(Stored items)
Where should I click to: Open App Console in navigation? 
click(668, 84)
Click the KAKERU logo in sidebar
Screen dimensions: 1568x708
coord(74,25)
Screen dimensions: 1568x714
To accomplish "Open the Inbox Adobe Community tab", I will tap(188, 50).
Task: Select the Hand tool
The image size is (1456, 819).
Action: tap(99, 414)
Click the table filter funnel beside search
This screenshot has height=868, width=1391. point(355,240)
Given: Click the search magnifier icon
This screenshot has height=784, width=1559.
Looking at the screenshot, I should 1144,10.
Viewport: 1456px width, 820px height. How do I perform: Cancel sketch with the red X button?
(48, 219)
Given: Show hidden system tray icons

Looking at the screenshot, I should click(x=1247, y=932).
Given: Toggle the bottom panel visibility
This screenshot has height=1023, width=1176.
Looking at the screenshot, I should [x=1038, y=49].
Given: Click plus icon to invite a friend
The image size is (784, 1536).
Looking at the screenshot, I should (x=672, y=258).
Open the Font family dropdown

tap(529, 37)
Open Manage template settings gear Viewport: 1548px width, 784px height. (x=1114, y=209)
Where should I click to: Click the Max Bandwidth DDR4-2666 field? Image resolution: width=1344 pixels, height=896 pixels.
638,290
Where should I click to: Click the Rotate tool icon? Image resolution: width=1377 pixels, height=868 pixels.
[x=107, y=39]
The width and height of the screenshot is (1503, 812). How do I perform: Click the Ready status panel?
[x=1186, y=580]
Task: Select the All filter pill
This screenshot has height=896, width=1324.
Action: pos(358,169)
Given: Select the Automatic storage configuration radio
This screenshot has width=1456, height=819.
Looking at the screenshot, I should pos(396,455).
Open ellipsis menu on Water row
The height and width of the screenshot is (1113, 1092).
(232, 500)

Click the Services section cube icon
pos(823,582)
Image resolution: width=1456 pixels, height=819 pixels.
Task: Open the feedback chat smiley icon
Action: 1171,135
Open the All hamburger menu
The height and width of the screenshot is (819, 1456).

### EXERCISE DETAILS
Start at the first line and transcribe the data exactly through the last.

### WORKED SOLUTION
Where should I click to: Open App Console in navigation? 
click(668, 84)
Click the KAKERU logo in sidebar
Screen dimensions: 1568x708
coord(74,25)
Screen dimensions: 1568x714
To accomplish "Open the Inbox Adobe Community tab", I will tap(188, 50).
Task: Select the Hand tool
The image size is (1456, 819).
Action: tap(99, 414)
Click the table filter funnel beside search
This screenshot has height=868, width=1391. point(355,240)
Given: Click the search magnifier icon
This screenshot has height=784, width=1559.
Looking at the screenshot, I should 1144,10.
Viewport: 1456px width, 820px height. How do I perform: Cancel sketch with the red X button?
(48, 219)
Given: Show hidden system tray icons

Looking at the screenshot, I should click(x=1247, y=932).
Given: Toggle the bottom panel visibility
This screenshot has height=1023, width=1176.
Looking at the screenshot, I should [x=1038, y=49].
Given: Click plus icon to invite a friend
The image size is (784, 1536).
Looking at the screenshot, I should (x=672, y=258).
Open the Font family dropdown

tap(529, 37)
Open Manage template settings gear Viewport: 1548px width, 784px height. (x=1114, y=209)
Where should I click to: Click the Max Bandwidth DDR4-2666 field? Image resolution: width=1344 pixels, height=896 pixels.
638,290
Where should I click to: Click the Rotate tool icon? Image resolution: width=1377 pixels, height=868 pixels.
[x=107, y=39]
The width and height of the screenshot is (1503, 812). How do I perform: Click the Ready status panel?
[x=1186, y=580]
Task: Select the All filter pill
This screenshot has height=896, width=1324.
Action: pos(358,169)
Given: Select the Automatic storage configuration radio
This screenshot has width=1456, height=819.
Looking at the screenshot, I should pos(396,455).
Open ellipsis menu on Water row
The height and width of the screenshot is (1113, 1092).
(232, 500)

Click the Services section cube icon
pos(823,582)
Image resolution: width=1456 pixels, height=819 pixels.
Task: Open the feedback chat smiley icon
Action: 1171,135
Open the All hamburger menu
The height and width of the screenshot is (819, 1456).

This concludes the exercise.